Tugas -> Tuliskan lanjutan artikel tentang industri siniar nasional, mulai tepat setelah kalimat terakhir yang ditampilkan.

Teks bacaan ->
----

Layar Terkembang Industri Siniar Nasional

Rebut potensi pasar, industri podcast siap memupuk modal.

Layar Terkembang Industri Siniar Nasional
Ilustrasi Podcast/Fortune Indonesia Achmad Bedoel
Follow Fortune Indonesia untuk mendapatkan informasi terkini. Klik untuk follow WhatsApp Channel & Google News

Jakarta, FORTUNE - Konten siniar kian digandrungi dan menjadi magnet bagi investor. Berbagai strategi bisnis yang dirancang konten kreator, platform, hingga perusahaan IP membuat industri ini kian semarak.

Bagi pelawak tunggal asal Surabaya, Firza Valaza, aforisme seeing is believing tak selamanya jitu. Sebab, setahun lebih bergelut di dunia siniar alias podcast, dia membuktikan medium suara belaka tetap bisa bikin orang bungah. 

Padahal debutnya sebagai podcaster—istilah bagi pelaku podcast—diawali keraguan. Sebab, dia terbiasa bermain dengan gestur dan mimik (visual) ketimbang intonasi (verbal). Jika perlu, dia sudi menampar muka sendiri di hadapan penonton—seperti yang sontak dilakukannya dalam sesi wawancara dengan Fortune Indonesia (18/3)—untuk memberi contoh. "Lumayan lucu, kan?" ujarnya sembari terkekeh usai kelebat tangannya memicu suara plak cukup keras. Di ruang rekaman, aksi ganjil dan acak semacam itu belum tentu sanggup memancing tawa. 

Adalah Dono Pradana, rekannya sesama komedian, yang pertama kali mengajak sekaligus meyakinkannya untuk membuat podcast tahun lalu. Firza menyanggupi pinta itu lantaran sudah merasa klop dengan Dono. Selain tergabung dalam klub lawak yang sama, Comedy Sunday, mereka juga langganan menerima job jadi MC di Surabaya.

Duet itu kemudian tersambar tawaran kontrak untuk memproduksi konten orisinal. Datangnya dari NOICE, platform konten audio milik PT Mahaka Radio Integra (MARI). Pada 9 Maret 2021, mereka mulai mengudara dengan nama Lambemu. Seperti namanya, yang dalam bahasa Jawa berarti “mulutmu”, siniar mereka berisi gunjingan tentang pengalaman menyebalkan para bintang tamunya. Bedanya, gibah itu dilakukan dengan dialek Suroboyoan.

"Kalau di Surabaya, misalnya ada tetangga ngomong enggak enak, itu kita biasa jawab: lambemu!" ujar jebolan kompetisi Stand Up Comedy Kompas TV tersebut. "Mengumpat, tapi enggak terlalu kasar. Sehingga sinyal (keresahan) itu yang kita tangkap."

----

Data tercatat ->
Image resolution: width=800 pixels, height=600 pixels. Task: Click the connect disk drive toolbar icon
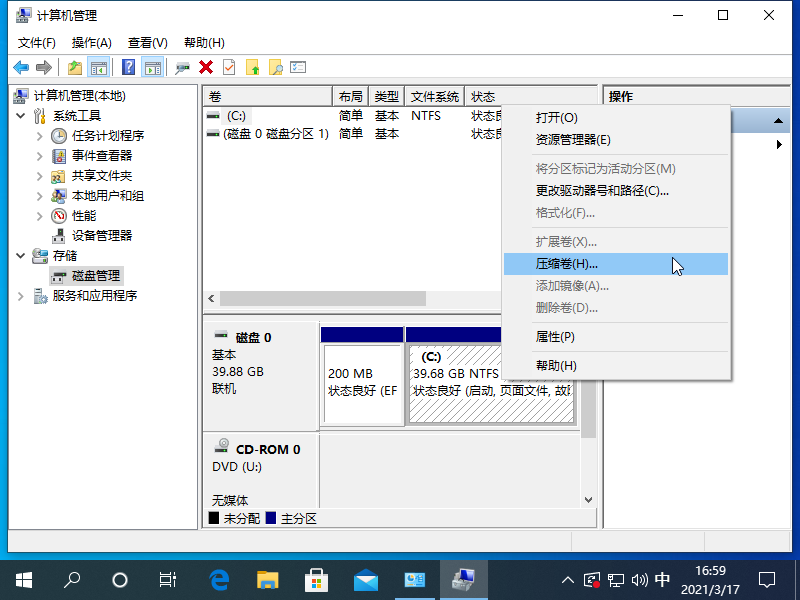182,67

----

Jawaban yang diharapkan ->
Saat tulisan ini dibuat, Lambemu sudah merilis 48 episode, memiliki 34.000 pengikut, dan menempati daftar podcaster papan atas NOICE. Firza bersumbar pendengar Lambemu bukan hanya dari Indonesia, tapi juga mancanegara meski materinya berbahasa daerah. Surabaya menjadi salah satu kota dengan pendengar NOICE terbanyak di Indonesia, selain Jakarta dan Makassar. 

Memupuk modal besar

Ilustrasi startup. Shutterstock/Indypendenz

Dalam dua tahun terakhir, industri siniar di Indonesia dapat digambarkan seperti kapal dengan layar terkembang. Menurut survei Populix (2020), lebih dari 70 persen masyarakat Indonesia telah mengakses podcast. Ke depan, arah angin bisnis agaknya bakal lebih bersahabat.

Studi Research and Market bertajuk Global Podcasting Market by Genre, by Formats, by Region, Industry Analysis and Forecast, 2020-2026 menaksir bahwa empat tahun ke depan jumlah pendengar podcast di Asia Tenggara mampu menembus 500 juta. Angka tersebut mencerminkan peningkatan 200 persen lebih dibandingkan jumlah pendengar siniar di negara-negara Asean tahun lalu yang berkisar 163 juta. 

“Sementara itu, secara global negara-negara yang akan memiliki pendengar besar adalah Filipina, Indonesia, Jepang, India, hingga Korea Selatan,” kata Senior Press Manager Research and Market Laura Wood atas studi tersebut.

Meski demikian, Chief Executive Officer (CEO) NOICE, Rado Ardian, mengatakan peningkatan tren pendengar siniar sebenarnya sudah meningkat tiga tahun silam. Salah satu indikatornya bisa dilihat dari bermunculannya para kreator konten audio baru di Indonesia.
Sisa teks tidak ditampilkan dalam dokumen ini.